**Written exercise**
Copy the entries from the line that has "Given: Tap the QR code image" through the line that has "the large £14,894.94", substituting "net expenditure total" for "net spending total" and changing nothing else. Leave the pictures out of your answer.

***** Recorded data

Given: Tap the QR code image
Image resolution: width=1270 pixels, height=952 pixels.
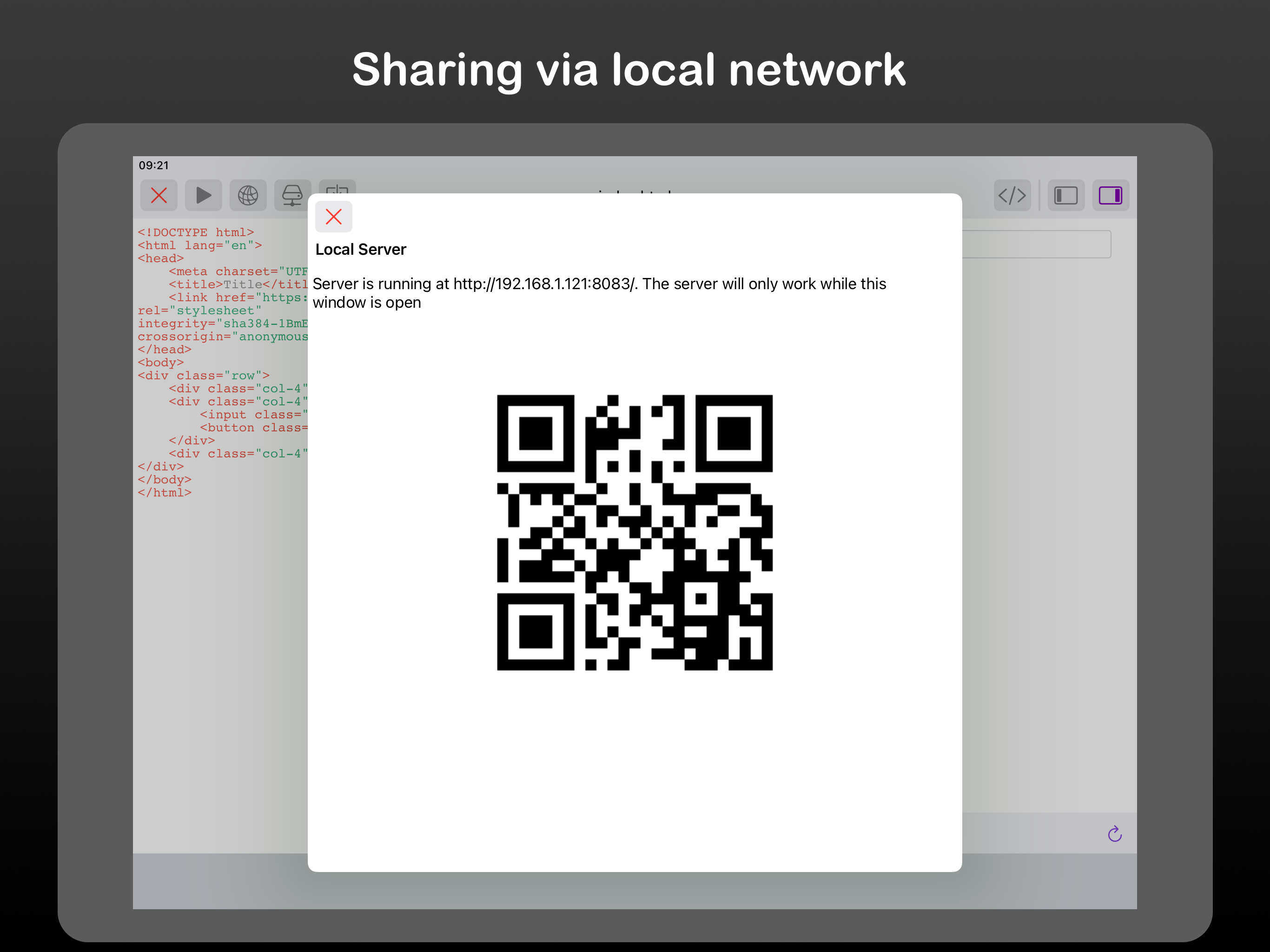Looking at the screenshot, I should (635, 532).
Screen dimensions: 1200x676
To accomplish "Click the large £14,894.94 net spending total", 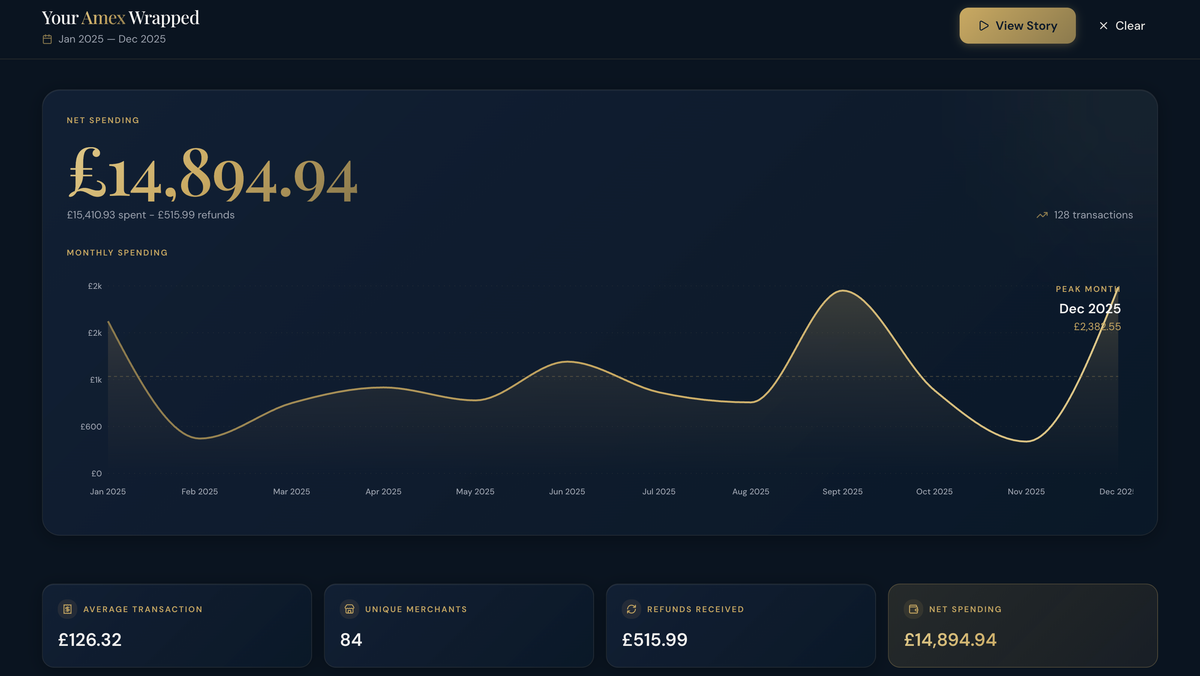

**********
***** Recorded data

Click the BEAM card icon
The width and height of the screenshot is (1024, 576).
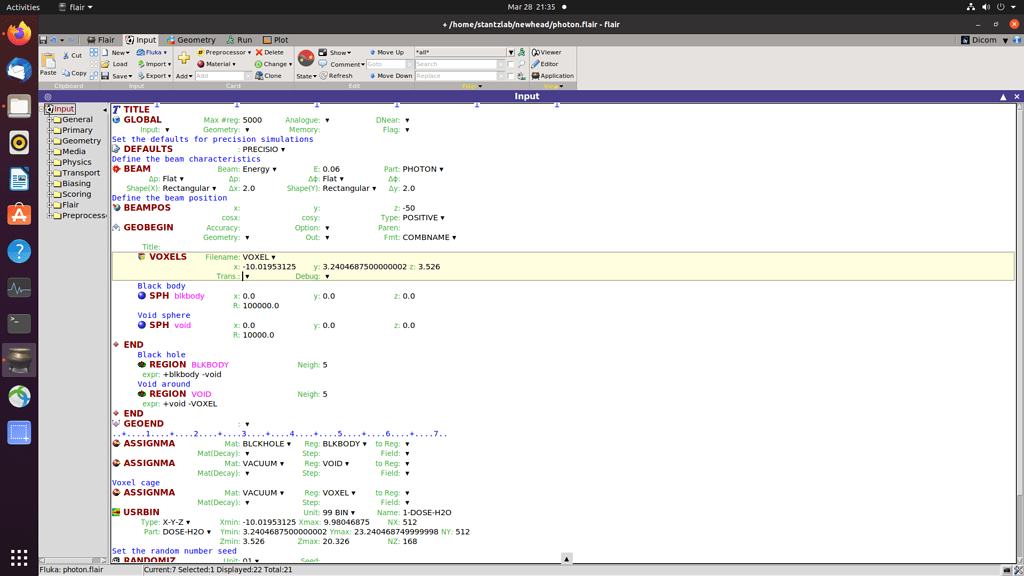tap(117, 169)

**********

**Solution to this problem**
Given: Tap the QR code image
Image resolution: width=1270 pixels, height=952 pixels.
Looking at the screenshot, I should (635, 532).
Screen dimensions: 1200x676
To accomplish "Click the large £14,894.94 net expenditure total", 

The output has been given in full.